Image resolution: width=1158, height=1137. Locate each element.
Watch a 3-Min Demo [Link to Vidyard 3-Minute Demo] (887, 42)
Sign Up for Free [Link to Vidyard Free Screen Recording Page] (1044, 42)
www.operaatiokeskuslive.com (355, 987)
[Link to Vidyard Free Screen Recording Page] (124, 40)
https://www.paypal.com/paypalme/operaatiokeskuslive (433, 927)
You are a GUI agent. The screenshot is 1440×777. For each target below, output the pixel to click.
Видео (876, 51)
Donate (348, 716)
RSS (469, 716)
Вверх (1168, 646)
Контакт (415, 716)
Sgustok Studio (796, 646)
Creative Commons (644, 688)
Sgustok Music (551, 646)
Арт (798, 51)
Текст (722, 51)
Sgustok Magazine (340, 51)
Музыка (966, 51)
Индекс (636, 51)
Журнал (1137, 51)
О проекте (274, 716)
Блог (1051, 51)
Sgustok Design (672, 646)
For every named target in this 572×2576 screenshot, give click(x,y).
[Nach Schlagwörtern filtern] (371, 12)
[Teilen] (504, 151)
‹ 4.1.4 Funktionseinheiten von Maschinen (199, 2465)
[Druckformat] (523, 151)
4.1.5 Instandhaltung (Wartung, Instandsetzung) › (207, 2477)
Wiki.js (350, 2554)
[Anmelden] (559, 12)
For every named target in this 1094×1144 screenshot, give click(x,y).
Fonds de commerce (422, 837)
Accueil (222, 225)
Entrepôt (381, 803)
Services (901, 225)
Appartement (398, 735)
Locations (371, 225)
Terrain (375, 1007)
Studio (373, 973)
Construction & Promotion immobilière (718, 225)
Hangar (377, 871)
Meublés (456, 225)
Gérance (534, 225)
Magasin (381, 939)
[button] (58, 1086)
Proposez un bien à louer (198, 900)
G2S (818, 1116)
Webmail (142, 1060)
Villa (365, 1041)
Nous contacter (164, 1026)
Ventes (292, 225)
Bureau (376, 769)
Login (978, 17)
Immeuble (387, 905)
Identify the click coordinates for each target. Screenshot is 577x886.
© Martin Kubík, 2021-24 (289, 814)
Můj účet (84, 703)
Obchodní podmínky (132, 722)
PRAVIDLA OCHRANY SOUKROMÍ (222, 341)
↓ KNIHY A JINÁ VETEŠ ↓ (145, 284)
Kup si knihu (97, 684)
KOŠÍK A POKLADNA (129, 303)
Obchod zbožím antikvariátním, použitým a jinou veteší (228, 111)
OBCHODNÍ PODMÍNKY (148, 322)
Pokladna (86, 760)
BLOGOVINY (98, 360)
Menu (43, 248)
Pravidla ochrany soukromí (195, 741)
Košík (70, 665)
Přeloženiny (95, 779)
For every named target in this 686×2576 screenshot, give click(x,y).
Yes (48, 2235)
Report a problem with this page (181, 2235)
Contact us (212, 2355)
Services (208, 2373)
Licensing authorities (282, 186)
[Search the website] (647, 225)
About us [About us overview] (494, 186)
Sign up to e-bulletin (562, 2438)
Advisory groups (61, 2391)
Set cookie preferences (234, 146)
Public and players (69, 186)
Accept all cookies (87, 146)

--

§ The task:
Convert the entries into a JSON list of strings, one string per line with blank lines omitted, starting at the line containing "Identify the click" and ending after the line containing "Yes (48, 2235)".

§ The solution:
[
  "Identify the click coordinates for each target. Screenshot is 577x886.",
  "© Martin Kubík, 2021-24 (289, 814)",
  "Můj účet (84, 703)",
  "Obchodní podmínky (132, 722)",
  "PRAVIDLA OCHRANY SOUKROMÍ (222, 341)",
  "↓ KNIHY A JINÁ VETEŠ ↓ (145, 284)",
  "Kup si knihu (97, 684)",
  "KOŠÍK A POKLADNA (129, 303)",
  "Obchod zbožím antikvariátním, použitým a jinou veteší (228, 111)",
  "OBCHODNÍ PODMÍNKY (148, 322)",
  "Pokladna (86, 760)",
  "BLOGOVINY (98, 360)",
  "Menu (43, 248)",
  "Pravidla ochrany soukromí (195, 741)",
  "Košík (70, 665)",
  "Přeloženiny (95, 779)",
  "For every named target in this 686×2576 screenshot, give click(x,y).",
  "Yes (48, 2235)"
]